_What this task involves:_
Check each line of the records for "computer"; collect those that have it.

_Data provided:_
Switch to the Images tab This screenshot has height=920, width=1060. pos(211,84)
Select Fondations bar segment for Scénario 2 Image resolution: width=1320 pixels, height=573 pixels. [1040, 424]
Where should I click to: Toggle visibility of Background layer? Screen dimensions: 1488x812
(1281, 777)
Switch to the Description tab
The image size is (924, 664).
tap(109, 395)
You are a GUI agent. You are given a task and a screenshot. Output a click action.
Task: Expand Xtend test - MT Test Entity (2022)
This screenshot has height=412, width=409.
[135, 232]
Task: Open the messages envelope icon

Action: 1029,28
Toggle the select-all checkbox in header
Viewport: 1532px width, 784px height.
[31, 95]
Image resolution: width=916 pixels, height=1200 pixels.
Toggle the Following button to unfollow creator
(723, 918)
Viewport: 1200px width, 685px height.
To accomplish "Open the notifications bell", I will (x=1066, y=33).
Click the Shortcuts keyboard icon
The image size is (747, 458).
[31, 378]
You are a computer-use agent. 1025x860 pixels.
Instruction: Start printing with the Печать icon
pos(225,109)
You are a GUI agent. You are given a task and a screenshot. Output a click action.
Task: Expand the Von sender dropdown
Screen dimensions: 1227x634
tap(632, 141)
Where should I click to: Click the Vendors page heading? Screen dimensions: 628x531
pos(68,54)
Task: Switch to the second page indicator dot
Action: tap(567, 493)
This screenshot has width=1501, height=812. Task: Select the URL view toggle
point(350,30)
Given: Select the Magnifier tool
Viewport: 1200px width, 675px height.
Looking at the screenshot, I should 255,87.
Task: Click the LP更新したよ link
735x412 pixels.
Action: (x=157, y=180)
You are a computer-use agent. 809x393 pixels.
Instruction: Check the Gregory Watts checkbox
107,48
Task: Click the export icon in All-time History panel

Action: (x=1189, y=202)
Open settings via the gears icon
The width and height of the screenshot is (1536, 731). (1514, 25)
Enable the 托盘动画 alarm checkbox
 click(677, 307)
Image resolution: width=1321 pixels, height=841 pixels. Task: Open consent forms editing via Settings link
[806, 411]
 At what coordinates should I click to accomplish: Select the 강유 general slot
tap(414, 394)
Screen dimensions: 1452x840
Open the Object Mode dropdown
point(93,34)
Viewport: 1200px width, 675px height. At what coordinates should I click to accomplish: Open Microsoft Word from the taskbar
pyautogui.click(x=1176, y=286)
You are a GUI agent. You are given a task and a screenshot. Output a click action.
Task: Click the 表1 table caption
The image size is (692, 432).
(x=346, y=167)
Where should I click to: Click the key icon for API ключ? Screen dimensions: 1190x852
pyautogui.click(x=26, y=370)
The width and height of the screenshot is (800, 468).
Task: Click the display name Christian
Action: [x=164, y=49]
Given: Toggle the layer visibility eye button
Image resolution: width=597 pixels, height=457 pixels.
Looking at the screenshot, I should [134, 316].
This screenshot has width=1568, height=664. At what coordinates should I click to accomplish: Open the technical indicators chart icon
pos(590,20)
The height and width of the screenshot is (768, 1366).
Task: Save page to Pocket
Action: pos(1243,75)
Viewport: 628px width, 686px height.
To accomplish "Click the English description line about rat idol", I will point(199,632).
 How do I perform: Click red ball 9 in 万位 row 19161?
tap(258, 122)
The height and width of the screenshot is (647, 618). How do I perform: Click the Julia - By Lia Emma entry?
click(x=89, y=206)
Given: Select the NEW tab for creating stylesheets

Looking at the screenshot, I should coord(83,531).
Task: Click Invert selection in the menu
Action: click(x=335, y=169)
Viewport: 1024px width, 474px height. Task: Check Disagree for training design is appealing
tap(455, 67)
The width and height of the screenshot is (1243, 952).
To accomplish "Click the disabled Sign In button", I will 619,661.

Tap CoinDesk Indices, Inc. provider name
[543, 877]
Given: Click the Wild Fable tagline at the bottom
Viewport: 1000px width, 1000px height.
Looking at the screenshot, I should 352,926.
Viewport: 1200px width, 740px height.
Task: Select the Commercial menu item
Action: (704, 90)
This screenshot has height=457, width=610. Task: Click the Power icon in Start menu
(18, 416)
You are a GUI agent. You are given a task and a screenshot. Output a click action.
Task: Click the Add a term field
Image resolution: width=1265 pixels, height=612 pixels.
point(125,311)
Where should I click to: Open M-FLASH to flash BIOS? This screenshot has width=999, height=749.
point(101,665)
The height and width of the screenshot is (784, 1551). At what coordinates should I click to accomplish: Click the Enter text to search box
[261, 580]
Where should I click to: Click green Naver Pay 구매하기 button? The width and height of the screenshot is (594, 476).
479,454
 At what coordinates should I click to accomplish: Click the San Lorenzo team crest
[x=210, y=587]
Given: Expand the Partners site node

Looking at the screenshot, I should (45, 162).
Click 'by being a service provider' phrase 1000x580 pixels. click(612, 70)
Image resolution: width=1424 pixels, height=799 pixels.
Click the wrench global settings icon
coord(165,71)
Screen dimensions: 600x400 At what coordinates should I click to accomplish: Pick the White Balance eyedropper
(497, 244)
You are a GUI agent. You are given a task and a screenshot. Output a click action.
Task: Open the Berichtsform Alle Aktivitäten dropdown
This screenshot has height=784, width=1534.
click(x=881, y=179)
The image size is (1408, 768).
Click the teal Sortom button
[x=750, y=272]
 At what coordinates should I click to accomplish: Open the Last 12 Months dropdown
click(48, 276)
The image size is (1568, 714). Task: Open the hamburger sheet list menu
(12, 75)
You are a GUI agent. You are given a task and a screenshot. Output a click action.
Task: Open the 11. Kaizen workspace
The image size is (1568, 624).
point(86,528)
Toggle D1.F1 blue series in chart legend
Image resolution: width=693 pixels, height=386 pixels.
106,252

_Response for this exercise:_
You are a computer-use agent. 1025x860 pixels.
You are a computer-use agent. 809x393 pixels.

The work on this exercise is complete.